_Your goal:_ Whatever the records say, give every one of them again exactly.

_Task data:_
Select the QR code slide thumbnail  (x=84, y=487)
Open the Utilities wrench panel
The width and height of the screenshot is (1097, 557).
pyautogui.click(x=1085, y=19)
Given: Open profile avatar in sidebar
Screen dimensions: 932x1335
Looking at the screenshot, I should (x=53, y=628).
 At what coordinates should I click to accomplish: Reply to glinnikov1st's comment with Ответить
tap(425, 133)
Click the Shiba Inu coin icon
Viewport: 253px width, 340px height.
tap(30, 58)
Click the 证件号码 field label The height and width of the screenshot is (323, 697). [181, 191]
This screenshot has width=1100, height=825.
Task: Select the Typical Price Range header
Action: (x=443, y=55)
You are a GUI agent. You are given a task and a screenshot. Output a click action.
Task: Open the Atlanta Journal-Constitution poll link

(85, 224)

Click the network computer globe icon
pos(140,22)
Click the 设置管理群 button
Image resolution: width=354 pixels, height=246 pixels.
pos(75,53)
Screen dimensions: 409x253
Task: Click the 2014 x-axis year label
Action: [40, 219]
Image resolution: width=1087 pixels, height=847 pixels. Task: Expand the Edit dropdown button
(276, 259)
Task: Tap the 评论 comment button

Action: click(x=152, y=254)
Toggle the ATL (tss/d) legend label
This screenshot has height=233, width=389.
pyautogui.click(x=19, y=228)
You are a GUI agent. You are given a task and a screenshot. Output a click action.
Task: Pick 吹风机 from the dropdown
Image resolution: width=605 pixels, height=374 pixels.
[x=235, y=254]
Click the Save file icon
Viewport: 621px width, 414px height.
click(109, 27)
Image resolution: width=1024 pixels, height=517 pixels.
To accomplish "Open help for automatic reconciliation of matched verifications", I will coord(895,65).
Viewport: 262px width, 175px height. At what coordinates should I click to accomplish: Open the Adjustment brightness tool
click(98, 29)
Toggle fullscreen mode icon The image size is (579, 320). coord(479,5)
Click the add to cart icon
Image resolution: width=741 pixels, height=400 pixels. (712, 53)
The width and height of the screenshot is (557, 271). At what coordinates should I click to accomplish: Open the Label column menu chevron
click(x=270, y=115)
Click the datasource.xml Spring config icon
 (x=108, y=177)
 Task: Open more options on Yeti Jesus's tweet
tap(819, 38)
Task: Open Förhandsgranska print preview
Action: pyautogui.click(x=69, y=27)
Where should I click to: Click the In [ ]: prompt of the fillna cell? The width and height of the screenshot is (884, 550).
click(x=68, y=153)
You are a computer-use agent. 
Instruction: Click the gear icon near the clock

_Written answer:_
Select the QR code slide thumbnail  (x=84, y=487)
Open the Utilities wrench panel
The width and height of the screenshot is (1097, 557).
pyautogui.click(x=1085, y=19)
Given: Open profile avatar in sidebar
Screen dimensions: 932x1335
Looking at the screenshot, I should (x=53, y=628).
 At what coordinates should I click to accomplish: Reply to glinnikov1st's comment with Ответить
tap(425, 133)
Click the Shiba Inu coin icon
Viewport: 253px width, 340px height.
tap(30, 58)
Click the 证件号码 field label The height and width of the screenshot is (323, 697). [181, 191]
This screenshot has width=1100, height=825.
Task: Select the Typical Price Range header
Action: (x=443, y=55)
You are a GUI agent. You are given a task and a screenshot. Output a click action.
Task: Open the Atlanta Journal-Constitution poll link

(85, 224)

Click the network computer globe icon
pos(140,22)
Click the 设置管理群 button
Image resolution: width=354 pixels, height=246 pixels.
pos(75,53)
Screen dimensions: 409x253
Task: Click the 2014 x-axis year label
Action: [40, 219]
Image resolution: width=1087 pixels, height=847 pixels. Task: Expand the Edit dropdown button
(276, 259)
Task: Tap the 评论 comment button

Action: click(x=152, y=254)
Toggle the ATL (tss/d) legend label
This screenshot has height=233, width=389.
pyautogui.click(x=19, y=228)
You are a GUI agent. You are given a task and a screenshot. Output a click action.
Task: Pick 吹风机 from the dropdown
Image resolution: width=605 pixels, height=374 pixels.
[x=235, y=254]
Click the Save file icon
Viewport: 621px width, 414px height.
click(109, 27)
Image resolution: width=1024 pixels, height=517 pixels.
To accomplish "Open help for automatic reconciliation of matched verifications", I will coord(895,65).
Viewport: 262px width, 175px height. At what coordinates should I click to accomplish: Open the Adjustment brightness tool
click(98, 29)
Toggle fullscreen mode icon The image size is (579, 320). coord(479,5)
Click the add to cart icon
Image resolution: width=741 pixels, height=400 pixels. (712, 53)
The width and height of the screenshot is (557, 271). At what coordinates should I click to accomplish: Open the Label column menu chevron
click(x=270, y=115)
Click the datasource.xml Spring config icon
 (x=108, y=177)
 Task: Open more options on Yeti Jesus's tweet
tap(819, 38)
Task: Open Förhandsgranska print preview
Action: pyautogui.click(x=69, y=27)
Where should I click to: Click the In [ ]: prompt of the fillna cell? The width and height of the screenshot is (884, 550).
click(x=68, y=153)
You are a computer-use agent. 
Instruction: Click the gear icon near the clock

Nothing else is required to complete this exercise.